Noah Forrin, the researcher who has pioneered this work, emphasized the “non-distracting” nature of the inattentiveness in his studies, noting that it’s “driven by more than just peer distraction.” Peers can detect these inattentiveness cues, he told The 74, even via tiny changes in the case of the online environment, suggesting that students “pay attention to their peers on webcam — even when the video thumbnails are quite small.”
More data needed
In an email, Forrin cautioned that attention contagion ”has not yet been studied in real classrooms,” only in laboratory settings with video lecturers. But he said he’s confident that attention and inattention “can spread between students during lectures,” and that this spread affects learning. Students “are attuned to their peers’ motivation to learn” and pay more attention when they infer that others have strong learning goals. They pay less attention when they sense weak or no goals.
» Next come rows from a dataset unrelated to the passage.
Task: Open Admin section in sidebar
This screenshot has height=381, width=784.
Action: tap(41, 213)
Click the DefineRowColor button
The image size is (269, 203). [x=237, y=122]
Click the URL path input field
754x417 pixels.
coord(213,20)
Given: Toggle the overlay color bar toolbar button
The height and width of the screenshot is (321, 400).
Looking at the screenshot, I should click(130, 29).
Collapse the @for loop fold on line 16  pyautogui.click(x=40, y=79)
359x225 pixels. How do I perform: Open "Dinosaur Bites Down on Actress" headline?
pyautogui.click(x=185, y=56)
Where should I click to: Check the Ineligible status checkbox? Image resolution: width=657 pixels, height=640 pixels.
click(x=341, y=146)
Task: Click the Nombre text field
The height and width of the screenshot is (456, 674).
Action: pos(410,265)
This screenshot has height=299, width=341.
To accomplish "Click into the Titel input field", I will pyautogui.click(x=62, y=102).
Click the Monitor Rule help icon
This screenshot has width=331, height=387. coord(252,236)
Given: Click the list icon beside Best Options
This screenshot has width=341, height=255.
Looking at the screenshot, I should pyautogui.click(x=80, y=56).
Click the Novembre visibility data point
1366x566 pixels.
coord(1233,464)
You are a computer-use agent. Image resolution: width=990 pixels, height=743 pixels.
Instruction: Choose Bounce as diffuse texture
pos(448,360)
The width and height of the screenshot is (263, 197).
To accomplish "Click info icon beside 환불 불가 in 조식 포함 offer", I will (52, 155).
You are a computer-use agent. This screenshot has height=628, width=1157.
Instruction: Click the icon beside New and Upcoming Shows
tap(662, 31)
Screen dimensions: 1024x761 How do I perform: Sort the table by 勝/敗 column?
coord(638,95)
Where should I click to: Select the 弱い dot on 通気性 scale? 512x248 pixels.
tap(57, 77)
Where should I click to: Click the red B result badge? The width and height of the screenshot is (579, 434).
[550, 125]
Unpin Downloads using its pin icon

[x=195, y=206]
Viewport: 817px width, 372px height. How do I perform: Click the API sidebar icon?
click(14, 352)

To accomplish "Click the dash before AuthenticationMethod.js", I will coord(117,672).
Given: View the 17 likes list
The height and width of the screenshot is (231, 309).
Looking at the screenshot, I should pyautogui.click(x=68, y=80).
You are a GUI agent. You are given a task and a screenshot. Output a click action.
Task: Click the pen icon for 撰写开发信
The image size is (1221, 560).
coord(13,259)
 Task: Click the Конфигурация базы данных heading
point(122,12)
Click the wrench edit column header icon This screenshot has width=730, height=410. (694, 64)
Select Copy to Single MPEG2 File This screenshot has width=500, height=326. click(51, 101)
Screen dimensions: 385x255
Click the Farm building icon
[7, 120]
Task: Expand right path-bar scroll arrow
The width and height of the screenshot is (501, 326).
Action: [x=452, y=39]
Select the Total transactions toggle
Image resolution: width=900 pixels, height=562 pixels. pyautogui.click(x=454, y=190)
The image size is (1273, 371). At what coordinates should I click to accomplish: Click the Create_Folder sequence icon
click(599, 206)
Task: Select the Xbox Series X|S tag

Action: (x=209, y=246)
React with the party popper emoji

He suggested that teachers do their best to cultivate these goals in their students. They should also let students choose their own seats so they’re not consistently sitting near inattentive peers.
But he said more data are needed to determine whether these phenomena occur in real classrooms, especially with live teachers and different levels of student motivation.
Davidson, the CUNY scholar, said research on topics similar to attention contagion go back all the way to William James, who at the turn of the 20th century was studying the social aspects of “vivid” thoughts, distraction and focus. More recently, she noted, the psychologist Danie Kahneman, who helped establish what has become behavioral economics, studied attention and effort.
And of course TV producers who pioneered the “canned laughter” of laugh tracks on early TV knew that suggestions of an engaged audience make viewers respond in kind.
But perhaps the greatest experts in attention contagion, Davidson said, are stand-up comedians — she interviewed several for her 2011 book, and they told her that visibly bored audience members are “the kiss of death” in live performance. “People fall asleep in the front row, and pretty soon they’re falling asleep in the whole theater,” she said.
Harvard, for his part, is convinced that attention contagion in the classroom is real — and he tells students about the research.
“It’s powerful for students to hear that simply being inattentive can distract someone else from learning,” he said.
More broadly, he said, cognitive psychology has simplified his approach to teaching, allowing him to focus on proven strategies that are neither traditional nor progressive.
The most cynical person, he said, would probably say his classroom is “too traditional. But I’m not thinking, ‘Do I want a traditional or a progressive classroom?’ When I designed it, I’m thinking, ‘How can I put my students in the best situation where they can pay attention to what they need to pay attention [to] and be distracted the least?’ That’s everything that I’m thinking about, and nothing else.”